Program Synthesis by Type-Guided Abstraction Refinement
We consider the problem of type-directed component based synthesis where, given a set of (typed) components and a query type, the goal is to synthesize a term that inhabits the query. Classical approaches based on proof search in intuitionistic logics do not scale up to the standard libraries of modern languages, which span hundreds or thousands of components. Recent graph reachability based methods proposed for languages like Java do scale, but only apply to components over monomorphic data and functions: polymorphic data and functions infinitely explode the size of the graph that must be searched, rendering synthesis intractable. We introduce type-guided abstraction refinement (TYGAR), a new approach for scalable type-directed synthesis over polymorphic datatypes and components. Our key insight is that we can overcome the explosion by building a graph over abstract types which represent a potentially unbounded set of concrete types. We show how to use graph reachability to search for candidate terms over abstract types, and introduce a new algorithm that uses proofs of untypeability of ill-typed candidates to iteratively refine the abstraction until a well-typed result is found.
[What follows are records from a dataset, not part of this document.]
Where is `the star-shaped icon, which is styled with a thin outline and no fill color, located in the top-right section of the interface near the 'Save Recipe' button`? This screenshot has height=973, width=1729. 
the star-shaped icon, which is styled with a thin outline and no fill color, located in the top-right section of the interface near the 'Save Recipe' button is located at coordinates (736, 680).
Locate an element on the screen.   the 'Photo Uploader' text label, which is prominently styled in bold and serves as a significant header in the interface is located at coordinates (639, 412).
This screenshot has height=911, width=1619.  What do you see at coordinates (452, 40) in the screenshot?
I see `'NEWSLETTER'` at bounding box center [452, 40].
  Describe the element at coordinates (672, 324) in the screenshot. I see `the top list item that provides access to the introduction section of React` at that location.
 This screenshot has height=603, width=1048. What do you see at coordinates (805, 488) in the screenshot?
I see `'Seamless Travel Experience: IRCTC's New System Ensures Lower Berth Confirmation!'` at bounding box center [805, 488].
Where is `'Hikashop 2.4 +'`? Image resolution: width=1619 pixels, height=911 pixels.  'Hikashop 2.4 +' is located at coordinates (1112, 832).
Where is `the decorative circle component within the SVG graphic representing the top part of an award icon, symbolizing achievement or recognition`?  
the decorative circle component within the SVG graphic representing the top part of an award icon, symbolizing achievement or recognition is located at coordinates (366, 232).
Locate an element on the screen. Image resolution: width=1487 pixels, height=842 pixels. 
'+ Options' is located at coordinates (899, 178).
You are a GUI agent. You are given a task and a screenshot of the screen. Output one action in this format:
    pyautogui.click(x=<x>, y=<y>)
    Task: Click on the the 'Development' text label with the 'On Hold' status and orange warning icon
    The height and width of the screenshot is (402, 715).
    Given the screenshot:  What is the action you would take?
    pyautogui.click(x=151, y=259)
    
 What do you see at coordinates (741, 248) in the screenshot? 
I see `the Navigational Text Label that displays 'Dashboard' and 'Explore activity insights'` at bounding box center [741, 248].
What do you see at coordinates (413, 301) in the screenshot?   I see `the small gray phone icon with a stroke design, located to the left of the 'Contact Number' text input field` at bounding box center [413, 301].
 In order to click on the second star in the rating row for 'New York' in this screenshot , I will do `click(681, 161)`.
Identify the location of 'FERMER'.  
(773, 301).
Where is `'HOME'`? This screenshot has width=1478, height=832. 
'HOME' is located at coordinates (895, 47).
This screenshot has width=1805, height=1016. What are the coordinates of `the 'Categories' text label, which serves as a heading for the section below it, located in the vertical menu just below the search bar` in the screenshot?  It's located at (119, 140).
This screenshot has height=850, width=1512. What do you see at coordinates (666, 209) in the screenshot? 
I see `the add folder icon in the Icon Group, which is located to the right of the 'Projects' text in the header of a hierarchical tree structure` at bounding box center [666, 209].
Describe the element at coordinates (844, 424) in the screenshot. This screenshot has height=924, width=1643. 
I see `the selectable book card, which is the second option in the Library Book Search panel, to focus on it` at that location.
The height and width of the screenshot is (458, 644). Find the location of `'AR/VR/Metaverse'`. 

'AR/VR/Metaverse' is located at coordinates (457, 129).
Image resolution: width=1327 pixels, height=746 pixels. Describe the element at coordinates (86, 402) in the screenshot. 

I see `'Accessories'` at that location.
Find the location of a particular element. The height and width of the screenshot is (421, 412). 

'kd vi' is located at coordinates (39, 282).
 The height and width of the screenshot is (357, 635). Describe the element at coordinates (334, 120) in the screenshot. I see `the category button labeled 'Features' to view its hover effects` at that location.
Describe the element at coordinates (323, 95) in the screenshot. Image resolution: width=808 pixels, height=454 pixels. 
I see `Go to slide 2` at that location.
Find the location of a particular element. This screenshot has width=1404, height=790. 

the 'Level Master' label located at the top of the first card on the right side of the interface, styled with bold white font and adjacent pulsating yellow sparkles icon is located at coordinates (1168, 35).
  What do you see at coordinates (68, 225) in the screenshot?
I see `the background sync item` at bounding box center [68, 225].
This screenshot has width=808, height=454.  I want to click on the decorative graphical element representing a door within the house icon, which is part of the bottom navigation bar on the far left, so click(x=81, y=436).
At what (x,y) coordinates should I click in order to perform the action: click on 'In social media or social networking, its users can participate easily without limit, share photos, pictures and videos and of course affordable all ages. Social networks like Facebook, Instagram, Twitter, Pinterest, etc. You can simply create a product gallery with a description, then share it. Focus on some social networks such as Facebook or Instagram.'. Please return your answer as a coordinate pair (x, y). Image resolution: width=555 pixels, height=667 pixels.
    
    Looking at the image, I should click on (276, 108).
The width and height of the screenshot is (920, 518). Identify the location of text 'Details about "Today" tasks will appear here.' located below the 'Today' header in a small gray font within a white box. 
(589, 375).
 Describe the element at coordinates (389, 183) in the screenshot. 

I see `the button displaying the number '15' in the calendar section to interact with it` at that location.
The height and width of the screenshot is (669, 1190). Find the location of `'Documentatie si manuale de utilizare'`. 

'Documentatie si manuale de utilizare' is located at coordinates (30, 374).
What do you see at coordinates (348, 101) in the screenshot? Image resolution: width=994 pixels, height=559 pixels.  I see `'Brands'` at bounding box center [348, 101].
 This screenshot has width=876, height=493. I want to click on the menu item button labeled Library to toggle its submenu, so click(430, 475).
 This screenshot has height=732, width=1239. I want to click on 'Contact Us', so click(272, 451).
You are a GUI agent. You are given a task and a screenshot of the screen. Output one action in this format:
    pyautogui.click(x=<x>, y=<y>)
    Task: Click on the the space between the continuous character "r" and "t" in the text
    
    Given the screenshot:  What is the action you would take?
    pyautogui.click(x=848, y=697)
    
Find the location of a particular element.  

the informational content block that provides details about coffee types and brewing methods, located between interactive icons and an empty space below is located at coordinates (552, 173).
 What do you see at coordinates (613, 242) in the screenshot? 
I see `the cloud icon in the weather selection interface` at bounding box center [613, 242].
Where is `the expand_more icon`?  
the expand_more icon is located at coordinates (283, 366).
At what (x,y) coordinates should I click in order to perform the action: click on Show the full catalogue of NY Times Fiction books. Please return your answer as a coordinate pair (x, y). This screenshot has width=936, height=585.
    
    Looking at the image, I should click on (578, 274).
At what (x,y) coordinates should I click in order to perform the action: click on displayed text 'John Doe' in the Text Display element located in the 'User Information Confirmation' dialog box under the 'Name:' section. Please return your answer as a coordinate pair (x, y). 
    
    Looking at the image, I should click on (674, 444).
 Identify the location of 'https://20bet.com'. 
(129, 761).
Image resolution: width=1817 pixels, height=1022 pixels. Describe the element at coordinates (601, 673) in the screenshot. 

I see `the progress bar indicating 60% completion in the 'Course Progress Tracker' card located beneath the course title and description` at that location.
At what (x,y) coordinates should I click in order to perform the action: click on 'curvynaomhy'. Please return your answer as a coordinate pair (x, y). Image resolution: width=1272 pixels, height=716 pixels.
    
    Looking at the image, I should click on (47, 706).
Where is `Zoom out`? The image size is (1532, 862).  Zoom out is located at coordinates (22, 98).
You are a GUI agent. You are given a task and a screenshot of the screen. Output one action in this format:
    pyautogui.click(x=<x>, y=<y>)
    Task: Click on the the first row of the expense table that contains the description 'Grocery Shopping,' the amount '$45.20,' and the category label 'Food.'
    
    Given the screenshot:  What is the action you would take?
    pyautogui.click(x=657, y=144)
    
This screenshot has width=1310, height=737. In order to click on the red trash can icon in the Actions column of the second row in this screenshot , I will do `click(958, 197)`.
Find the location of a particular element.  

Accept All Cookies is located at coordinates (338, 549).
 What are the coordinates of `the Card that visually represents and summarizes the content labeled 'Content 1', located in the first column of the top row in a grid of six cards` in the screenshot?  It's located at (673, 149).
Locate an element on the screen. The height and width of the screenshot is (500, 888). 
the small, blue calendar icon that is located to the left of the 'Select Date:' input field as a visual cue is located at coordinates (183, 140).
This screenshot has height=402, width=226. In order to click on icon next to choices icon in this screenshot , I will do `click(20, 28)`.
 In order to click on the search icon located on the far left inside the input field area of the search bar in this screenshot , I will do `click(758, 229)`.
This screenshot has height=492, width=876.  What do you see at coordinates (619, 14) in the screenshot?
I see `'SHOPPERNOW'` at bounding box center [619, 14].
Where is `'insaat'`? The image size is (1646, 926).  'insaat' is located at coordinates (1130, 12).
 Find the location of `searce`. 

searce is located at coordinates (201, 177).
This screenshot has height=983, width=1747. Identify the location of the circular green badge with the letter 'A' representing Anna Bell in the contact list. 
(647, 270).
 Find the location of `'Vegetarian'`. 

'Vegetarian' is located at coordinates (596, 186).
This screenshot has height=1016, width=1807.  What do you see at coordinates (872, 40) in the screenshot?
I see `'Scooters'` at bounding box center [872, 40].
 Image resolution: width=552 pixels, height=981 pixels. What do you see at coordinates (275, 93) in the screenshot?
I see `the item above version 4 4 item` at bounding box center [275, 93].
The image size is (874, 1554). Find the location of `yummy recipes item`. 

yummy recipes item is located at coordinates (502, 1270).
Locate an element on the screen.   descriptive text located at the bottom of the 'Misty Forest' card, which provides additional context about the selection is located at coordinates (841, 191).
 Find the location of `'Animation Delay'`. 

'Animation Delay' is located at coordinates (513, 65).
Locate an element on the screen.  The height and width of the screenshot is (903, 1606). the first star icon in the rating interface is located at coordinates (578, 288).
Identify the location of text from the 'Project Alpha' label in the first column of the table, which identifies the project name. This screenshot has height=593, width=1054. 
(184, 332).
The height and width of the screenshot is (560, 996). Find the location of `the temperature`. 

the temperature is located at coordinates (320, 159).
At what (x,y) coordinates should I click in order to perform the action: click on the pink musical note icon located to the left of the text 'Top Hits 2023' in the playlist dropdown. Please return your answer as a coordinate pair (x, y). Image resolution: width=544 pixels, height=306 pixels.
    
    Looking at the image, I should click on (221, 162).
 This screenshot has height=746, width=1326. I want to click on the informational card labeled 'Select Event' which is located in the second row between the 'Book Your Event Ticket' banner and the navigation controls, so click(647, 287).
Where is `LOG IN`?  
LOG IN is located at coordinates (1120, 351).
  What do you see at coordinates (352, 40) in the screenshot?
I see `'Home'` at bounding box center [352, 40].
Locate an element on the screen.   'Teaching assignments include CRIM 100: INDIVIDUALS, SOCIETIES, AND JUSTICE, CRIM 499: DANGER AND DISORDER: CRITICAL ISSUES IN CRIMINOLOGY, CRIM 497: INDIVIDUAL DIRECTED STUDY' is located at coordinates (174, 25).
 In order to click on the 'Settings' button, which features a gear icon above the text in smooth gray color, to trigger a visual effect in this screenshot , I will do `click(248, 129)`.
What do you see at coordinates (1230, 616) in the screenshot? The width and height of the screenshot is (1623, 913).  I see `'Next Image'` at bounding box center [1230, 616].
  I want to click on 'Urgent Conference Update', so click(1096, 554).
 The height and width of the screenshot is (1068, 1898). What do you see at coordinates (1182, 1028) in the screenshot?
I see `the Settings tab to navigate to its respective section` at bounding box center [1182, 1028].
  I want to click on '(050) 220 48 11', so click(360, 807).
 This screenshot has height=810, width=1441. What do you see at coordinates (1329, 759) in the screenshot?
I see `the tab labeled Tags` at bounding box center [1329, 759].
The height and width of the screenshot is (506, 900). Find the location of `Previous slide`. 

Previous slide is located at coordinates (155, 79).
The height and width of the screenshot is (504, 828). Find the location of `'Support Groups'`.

We have implemented TYGAR in H+, a tool that takes as input a set of Haskell libraries and a query type, and returns a Haskell term that uses functions from the provided libraries to implement the query type. We have evaluated H+ on a set of 44 queries using a set of popular Haskell libraries with a total of 291 components. Our results demonstrate that H+ returns an interesting solution within the first five results for 33 out of 44 queries. Moreover, TYGAR allows H+ to rapidly return well-typed terms, with the median time to first solution of just 1.4 seconds.